▸ Exercise
Every line with the string "size" must be copied from the entries below.

Stored dataset items:

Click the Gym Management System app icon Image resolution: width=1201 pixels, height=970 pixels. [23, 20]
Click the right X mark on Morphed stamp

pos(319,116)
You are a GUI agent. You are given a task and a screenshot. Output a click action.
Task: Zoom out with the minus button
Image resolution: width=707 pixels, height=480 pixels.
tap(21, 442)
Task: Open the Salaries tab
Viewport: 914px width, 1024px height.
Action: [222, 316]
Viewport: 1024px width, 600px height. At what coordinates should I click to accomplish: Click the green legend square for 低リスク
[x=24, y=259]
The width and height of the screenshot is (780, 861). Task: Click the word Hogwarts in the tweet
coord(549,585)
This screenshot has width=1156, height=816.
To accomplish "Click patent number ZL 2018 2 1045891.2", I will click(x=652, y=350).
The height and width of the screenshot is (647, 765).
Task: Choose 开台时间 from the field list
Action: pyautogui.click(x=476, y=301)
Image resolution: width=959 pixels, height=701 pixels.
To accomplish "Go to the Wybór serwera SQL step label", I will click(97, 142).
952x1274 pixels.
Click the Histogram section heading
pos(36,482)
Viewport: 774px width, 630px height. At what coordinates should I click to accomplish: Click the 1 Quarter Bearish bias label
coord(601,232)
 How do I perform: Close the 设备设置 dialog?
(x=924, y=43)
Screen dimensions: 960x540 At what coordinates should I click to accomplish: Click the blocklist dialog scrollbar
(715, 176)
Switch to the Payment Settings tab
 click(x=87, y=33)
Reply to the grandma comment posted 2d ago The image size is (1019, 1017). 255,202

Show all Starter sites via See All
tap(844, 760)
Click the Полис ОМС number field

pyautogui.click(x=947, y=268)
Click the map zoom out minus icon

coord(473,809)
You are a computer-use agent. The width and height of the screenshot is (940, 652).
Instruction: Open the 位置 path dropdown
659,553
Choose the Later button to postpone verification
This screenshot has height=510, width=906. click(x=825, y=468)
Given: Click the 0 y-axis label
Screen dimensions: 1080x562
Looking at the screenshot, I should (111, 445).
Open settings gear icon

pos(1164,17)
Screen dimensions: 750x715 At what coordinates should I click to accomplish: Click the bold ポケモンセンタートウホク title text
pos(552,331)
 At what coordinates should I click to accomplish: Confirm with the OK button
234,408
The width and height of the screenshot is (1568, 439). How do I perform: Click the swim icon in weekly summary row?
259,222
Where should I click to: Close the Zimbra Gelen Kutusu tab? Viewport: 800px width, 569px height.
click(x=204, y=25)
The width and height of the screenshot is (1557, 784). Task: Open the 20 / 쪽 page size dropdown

▸ Solution for this exercise
Reply to the grandma comment posted 2d ago The image size is (1019, 1017). 255,202
The width and height of the screenshot is (1557, 784). Task: Open the 20 / 쪽 page size dropdown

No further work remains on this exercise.